**Work request**
When writing out the entries below, keep only the lines from the line with "[dialog] (864, 1035)" to the line with "Politique de cookies (79, 1331)", both included, exactly as they are, and leave the pictures aside.

**Supplied data**
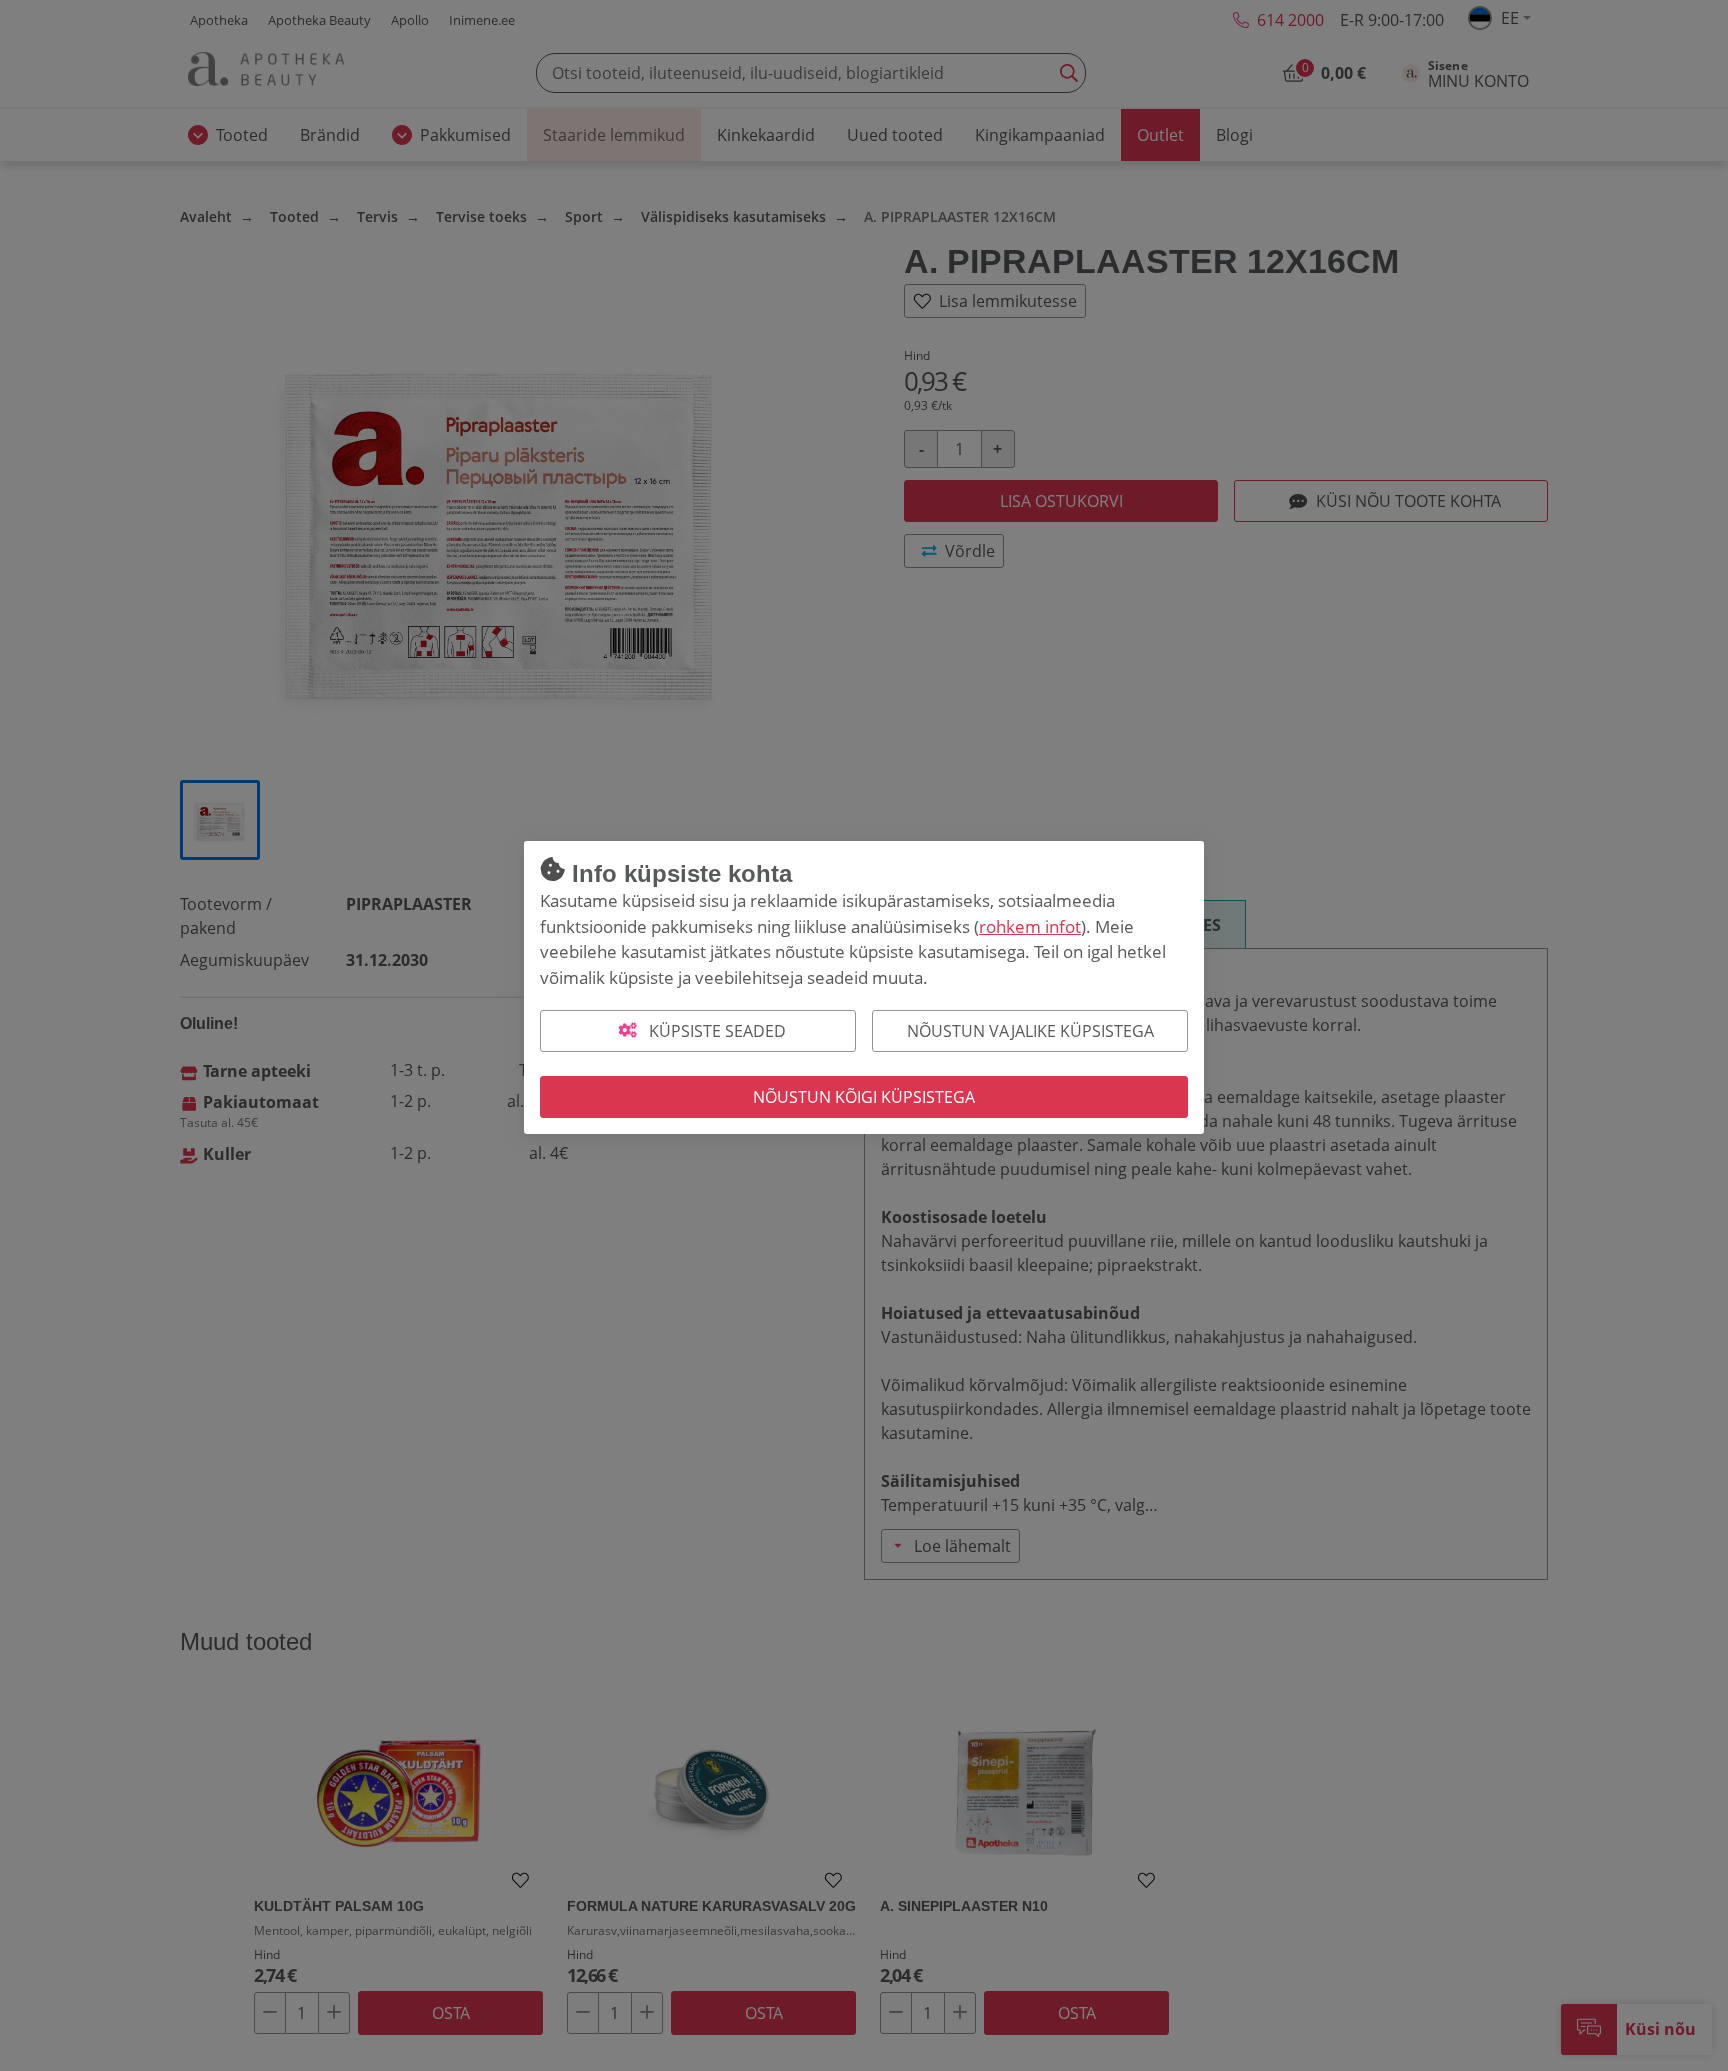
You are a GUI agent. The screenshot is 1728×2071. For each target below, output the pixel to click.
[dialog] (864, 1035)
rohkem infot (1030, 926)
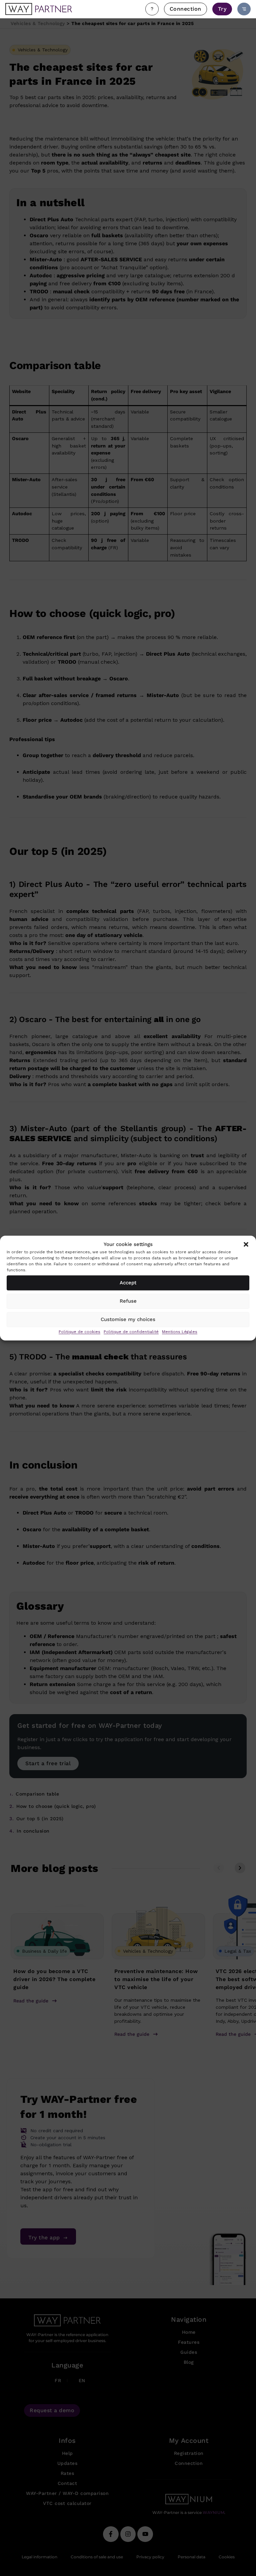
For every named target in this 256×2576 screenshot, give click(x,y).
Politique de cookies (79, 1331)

--

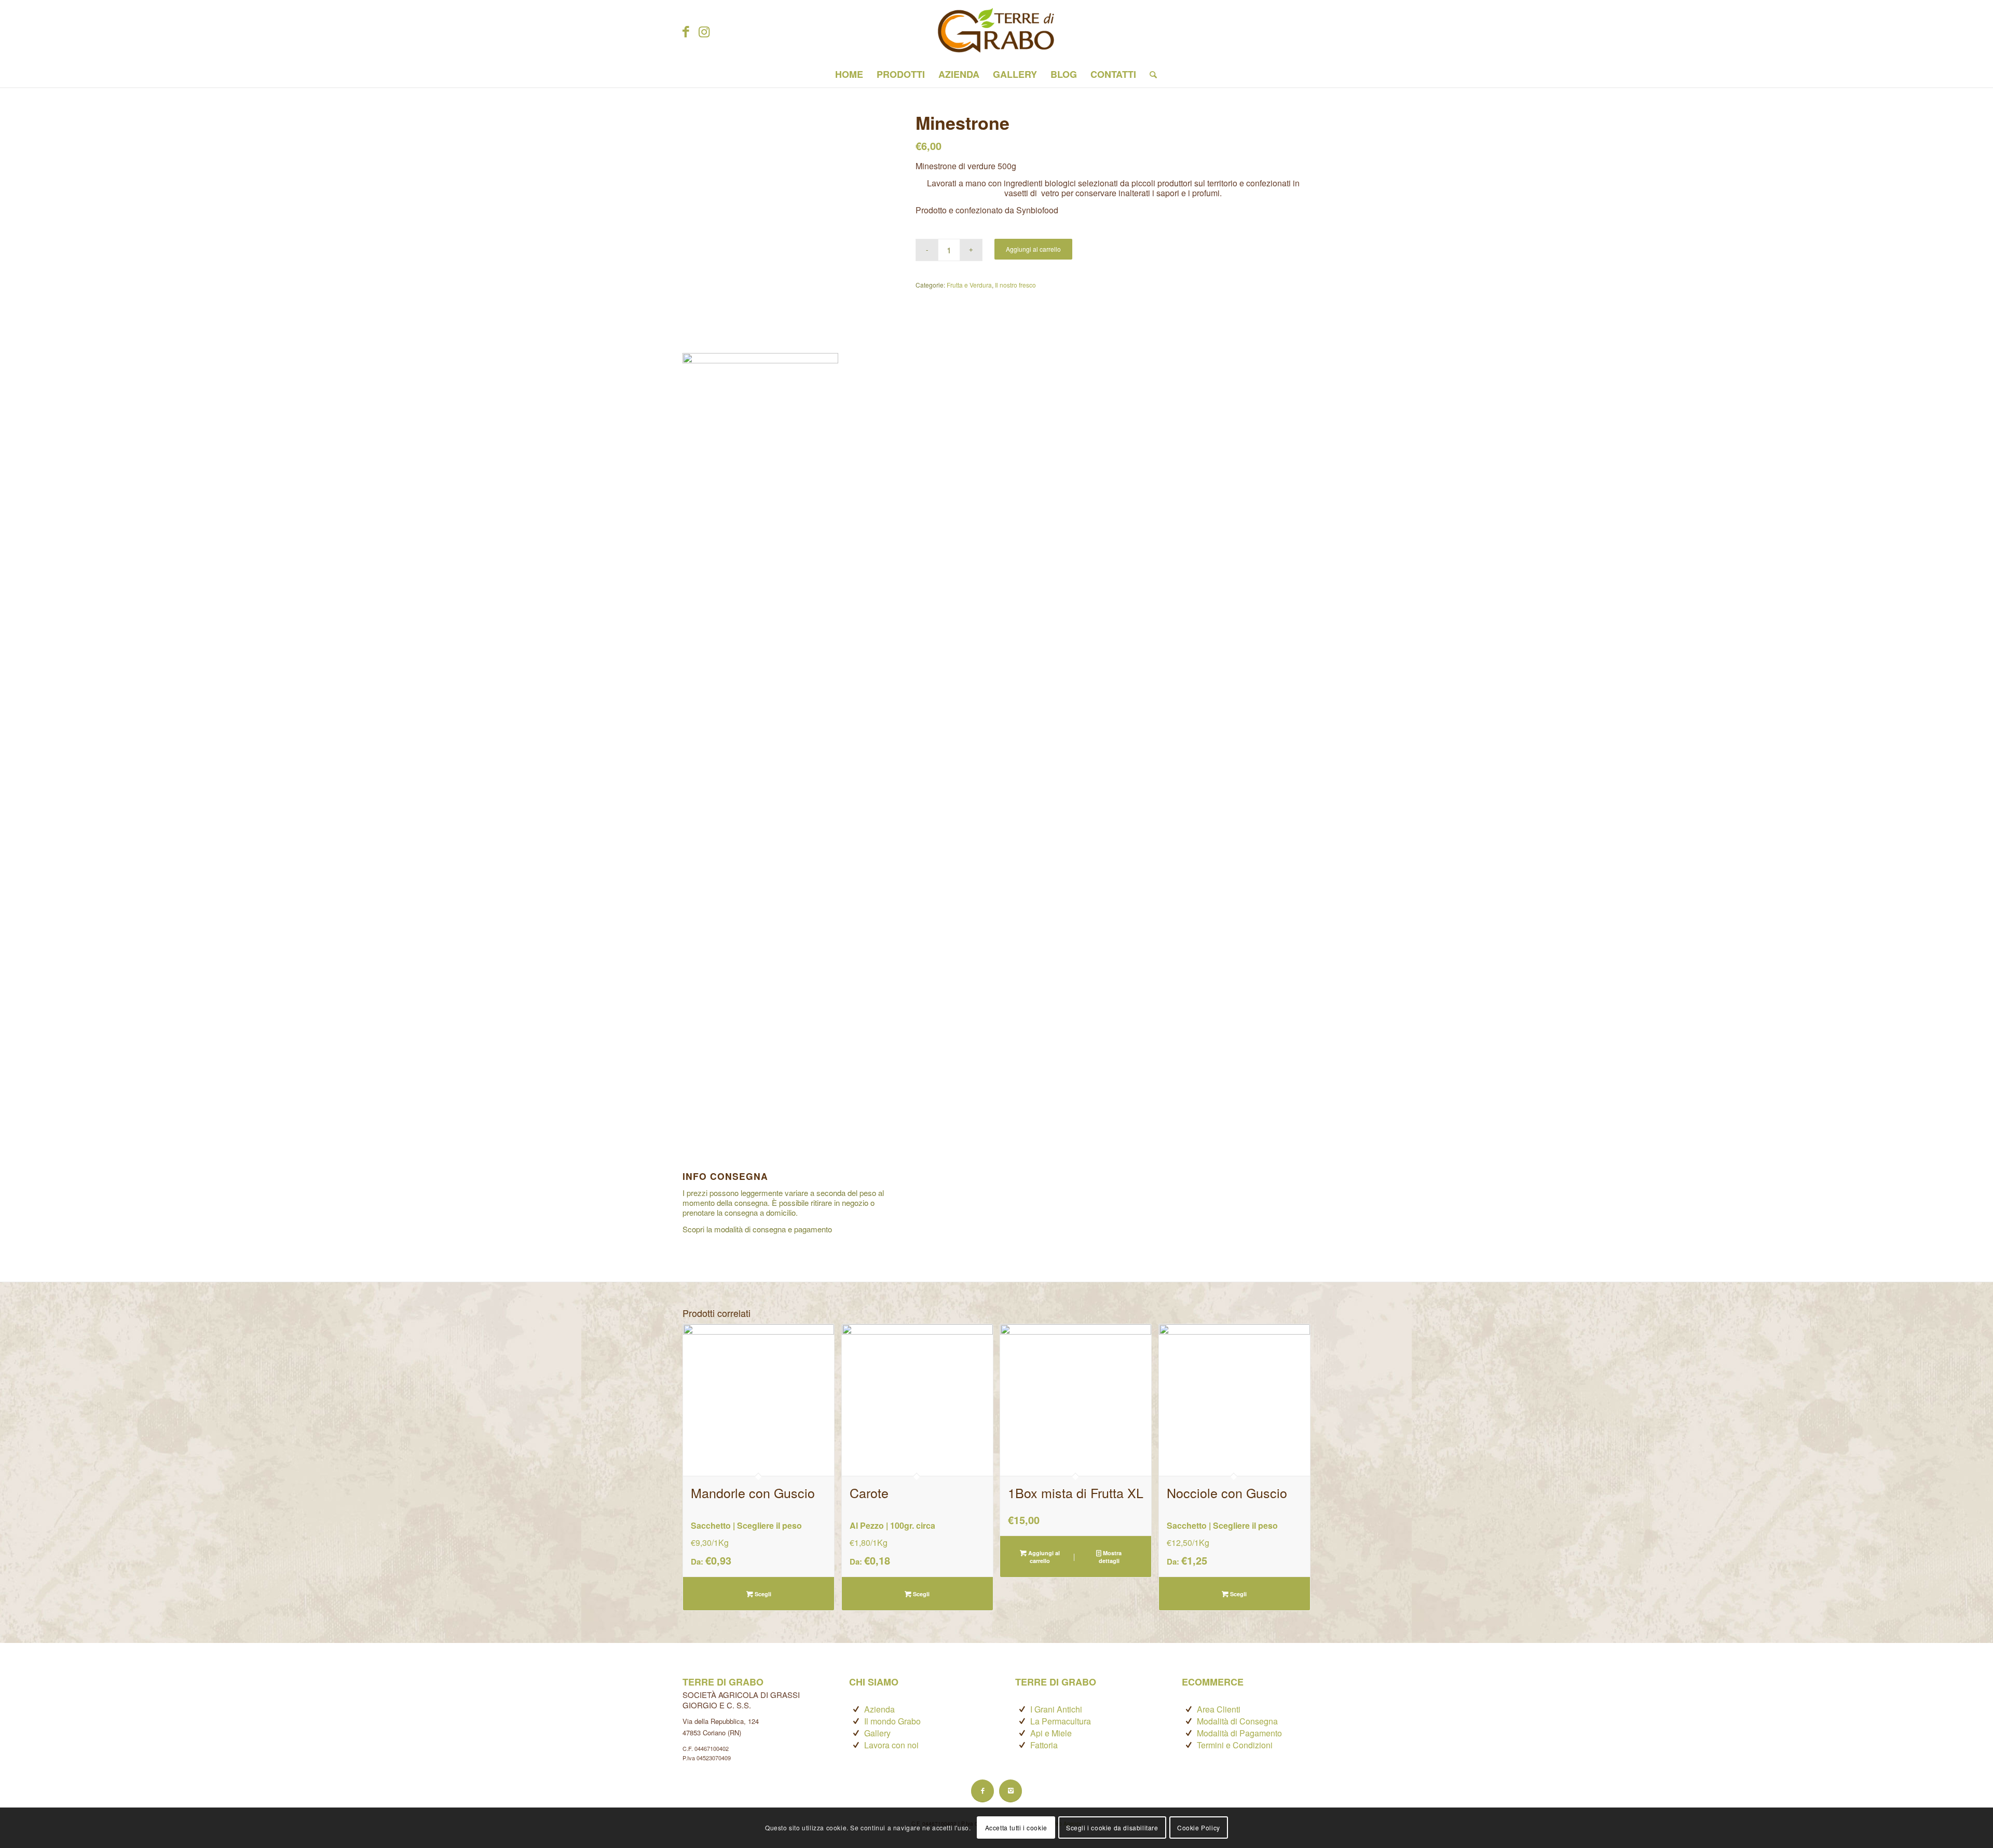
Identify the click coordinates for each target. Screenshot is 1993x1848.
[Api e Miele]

**Finished task**
[dialog] (864, 1035)
rohkem infot (1030, 926)
For every named target in this 256×2576 screenshot, give click(x,y).
Politique de cookies (79, 1331)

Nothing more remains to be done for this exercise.